=== Material to process ===

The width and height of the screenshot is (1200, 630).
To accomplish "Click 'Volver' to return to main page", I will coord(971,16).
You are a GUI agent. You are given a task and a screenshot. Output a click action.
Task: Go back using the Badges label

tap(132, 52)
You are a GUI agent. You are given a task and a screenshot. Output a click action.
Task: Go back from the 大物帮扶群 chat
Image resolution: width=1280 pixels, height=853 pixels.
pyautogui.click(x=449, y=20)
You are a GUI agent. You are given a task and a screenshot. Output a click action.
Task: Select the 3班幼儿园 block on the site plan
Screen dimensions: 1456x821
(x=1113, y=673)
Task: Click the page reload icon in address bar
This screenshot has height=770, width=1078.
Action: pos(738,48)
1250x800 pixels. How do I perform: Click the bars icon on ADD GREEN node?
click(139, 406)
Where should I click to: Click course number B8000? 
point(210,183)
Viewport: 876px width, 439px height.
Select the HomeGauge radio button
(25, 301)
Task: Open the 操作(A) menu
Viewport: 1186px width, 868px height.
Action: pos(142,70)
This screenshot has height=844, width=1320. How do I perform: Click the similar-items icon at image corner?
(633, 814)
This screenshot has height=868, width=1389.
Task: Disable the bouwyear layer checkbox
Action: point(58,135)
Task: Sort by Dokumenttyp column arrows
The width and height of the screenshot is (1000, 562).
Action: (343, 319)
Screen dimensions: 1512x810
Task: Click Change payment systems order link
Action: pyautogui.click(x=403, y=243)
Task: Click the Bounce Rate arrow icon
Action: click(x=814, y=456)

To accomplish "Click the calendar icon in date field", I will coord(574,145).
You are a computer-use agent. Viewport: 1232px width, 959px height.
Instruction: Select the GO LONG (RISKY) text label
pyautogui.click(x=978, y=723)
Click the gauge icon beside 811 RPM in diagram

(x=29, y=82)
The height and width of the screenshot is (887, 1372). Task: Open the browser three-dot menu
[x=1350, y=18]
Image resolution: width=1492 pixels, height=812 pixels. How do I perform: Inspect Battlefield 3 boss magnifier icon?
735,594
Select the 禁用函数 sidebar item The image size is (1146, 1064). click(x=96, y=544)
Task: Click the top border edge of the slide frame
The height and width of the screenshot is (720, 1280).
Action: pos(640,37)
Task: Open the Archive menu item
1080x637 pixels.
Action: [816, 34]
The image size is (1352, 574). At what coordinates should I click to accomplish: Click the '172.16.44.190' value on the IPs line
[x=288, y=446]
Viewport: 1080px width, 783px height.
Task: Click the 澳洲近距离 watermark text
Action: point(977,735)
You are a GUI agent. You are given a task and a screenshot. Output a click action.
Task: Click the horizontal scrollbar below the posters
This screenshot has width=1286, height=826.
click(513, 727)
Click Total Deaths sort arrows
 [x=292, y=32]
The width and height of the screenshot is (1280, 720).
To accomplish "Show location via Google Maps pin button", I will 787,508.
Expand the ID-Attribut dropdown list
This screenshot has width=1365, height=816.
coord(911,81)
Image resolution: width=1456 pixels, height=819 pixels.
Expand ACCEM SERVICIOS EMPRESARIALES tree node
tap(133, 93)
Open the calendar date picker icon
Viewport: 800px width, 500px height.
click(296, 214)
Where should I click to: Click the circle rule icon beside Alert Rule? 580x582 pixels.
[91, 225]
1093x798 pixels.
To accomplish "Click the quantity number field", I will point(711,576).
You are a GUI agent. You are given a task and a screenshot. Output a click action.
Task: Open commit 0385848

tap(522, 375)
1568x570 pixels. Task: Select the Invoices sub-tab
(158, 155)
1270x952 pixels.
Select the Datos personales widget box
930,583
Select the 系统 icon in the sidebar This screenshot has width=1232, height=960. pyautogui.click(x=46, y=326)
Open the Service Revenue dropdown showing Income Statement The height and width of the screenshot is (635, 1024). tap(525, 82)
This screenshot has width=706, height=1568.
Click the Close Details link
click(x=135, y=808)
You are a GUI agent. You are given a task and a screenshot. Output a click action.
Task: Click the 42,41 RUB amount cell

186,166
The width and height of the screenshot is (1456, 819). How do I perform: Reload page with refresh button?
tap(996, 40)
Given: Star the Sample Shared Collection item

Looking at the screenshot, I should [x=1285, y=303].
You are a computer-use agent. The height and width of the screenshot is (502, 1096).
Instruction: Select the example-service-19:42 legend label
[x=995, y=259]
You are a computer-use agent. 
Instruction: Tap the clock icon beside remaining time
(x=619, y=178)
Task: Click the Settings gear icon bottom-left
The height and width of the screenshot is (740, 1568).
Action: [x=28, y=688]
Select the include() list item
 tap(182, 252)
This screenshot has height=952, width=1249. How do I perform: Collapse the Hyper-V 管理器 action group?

===

* _Exercise directions_: Rewrite every entry above with "GUI agent" swapped for "UI agent" and everything else left unchanged.

* _Solution to this task_:
The width and height of the screenshot is (1200, 630).
To accomplish "Click 'Volver' to return to main page", I will coord(971,16).
You are a UI agent. You are given a task and a screenshot. Output a click action.
Task: Go back using the Badges label

tap(132, 52)
You are a UI agent. You are given a task and a screenshot. Output a click action.
Task: Go back from the 大物帮扶群 chat
Image resolution: width=1280 pixels, height=853 pixels.
pyautogui.click(x=449, y=20)
You are a UI agent. You are given a task and a screenshot. Output a click action.
Task: Select the 3班幼儿园 block on the site plan
Screen dimensions: 1456x821
(x=1113, y=673)
Task: Click the page reload icon in address bar
This screenshot has height=770, width=1078.
Action: pos(738,48)
1250x800 pixels. How do I perform: Click the bars icon on ADD GREEN node?
click(139, 406)
Where should I click to: Click course number B8000? 
point(210,183)
Viewport: 876px width, 439px height.
Select the HomeGauge radio button
(25, 301)
Task: Open the 操作(A) menu
Viewport: 1186px width, 868px height.
Action: pos(142,70)
This screenshot has height=844, width=1320. How do I perform: Click the similar-items icon at image corner?
(633, 814)
This screenshot has height=868, width=1389.
Task: Disable the bouwyear layer checkbox
Action: point(58,135)
Task: Sort by Dokumenttyp column arrows
The width and height of the screenshot is (1000, 562).
Action: (343, 319)
Screen dimensions: 1512x810
Task: Click Change payment systems order link
Action: pyautogui.click(x=403, y=243)
Task: Click the Bounce Rate arrow icon
Action: click(x=814, y=456)

To accomplish "Click the calendar icon in date field", I will coord(574,145).
You are a computer-use agent. Viewport: 1232px width, 959px height.
Instruction: Select the GO LONG (RISKY) text label
pyautogui.click(x=978, y=723)
Click the gauge icon beside 811 RPM in diagram

(x=29, y=82)
The height and width of the screenshot is (887, 1372). Task: Open the browser three-dot menu
[x=1350, y=18]
Image resolution: width=1492 pixels, height=812 pixels. How do I perform: Inspect Battlefield 3 boss magnifier icon?
735,594
Select the 禁用函数 sidebar item The image size is (1146, 1064). click(x=96, y=544)
Task: Click the top border edge of the slide frame
The height and width of the screenshot is (720, 1280).
Action: pos(640,37)
Task: Open the Archive menu item
1080x637 pixels.
Action: [816, 34]
The image size is (1352, 574). At what coordinates should I click to accomplish: Click the '172.16.44.190' value on the IPs line
[x=288, y=446]
Viewport: 1080px width, 783px height.
Task: Click the 澳洲近距离 watermark text
Action: point(977,735)
You are a UI agent. You are given a task and a screenshot. Output a click action.
Task: Click the horizontal scrollbar below the posters
This screenshot has width=1286, height=826.
click(513, 727)
Click Total Deaths sort arrows
 [x=292, y=32]
The width and height of the screenshot is (1280, 720).
To accomplish "Show location via Google Maps pin button", I will 787,508.
Expand the ID-Attribut dropdown list
This screenshot has width=1365, height=816.
coord(911,81)
Image resolution: width=1456 pixels, height=819 pixels.
Expand ACCEM SERVICIOS EMPRESARIALES tree node
tap(133, 93)
Open the calendar date picker icon
Viewport: 800px width, 500px height.
click(296, 214)
Where should I click to: Click the circle rule icon beside Alert Rule? 580x582 pixels.
[91, 225]
1093x798 pixels.
To accomplish "Click the quantity number field", I will point(711,576).
You are a UI agent. You are given a task and a screenshot. Output a click action.
Task: Open commit 0385848

tap(522, 375)
1568x570 pixels. Task: Select the Invoices sub-tab
(158, 155)
1270x952 pixels.
Select the Datos personales widget box
930,583
Select the 系统 icon in the sidebar This screenshot has width=1232, height=960. pyautogui.click(x=46, y=326)
Open the Service Revenue dropdown showing Income Statement The height and width of the screenshot is (635, 1024). tap(525, 82)
This screenshot has width=706, height=1568.
Click the Close Details link
click(x=135, y=808)
You are a UI agent. You are given a task and a screenshot. Output a click action.
Task: Click the 42,41 RUB amount cell

186,166
The width and height of the screenshot is (1456, 819). How do I perform: Reload page with refresh button?
tap(996, 40)
Given: Star the Sample Shared Collection item

Looking at the screenshot, I should [x=1285, y=303].
You are a computer-use agent. The height and width of the screenshot is (502, 1096).
Instruction: Select the example-service-19:42 legend label
[x=995, y=259]
You are a computer-use agent. 
Instruction: Tap the clock icon beside remaining time
(x=619, y=178)
Task: Click the Settings gear icon bottom-left
The height and width of the screenshot is (740, 1568).
Action: [x=28, y=688]
Select the include() list item
 tap(182, 252)
This screenshot has height=952, width=1249. How do I perform: Collapse the Hyper-V 管理器 action group?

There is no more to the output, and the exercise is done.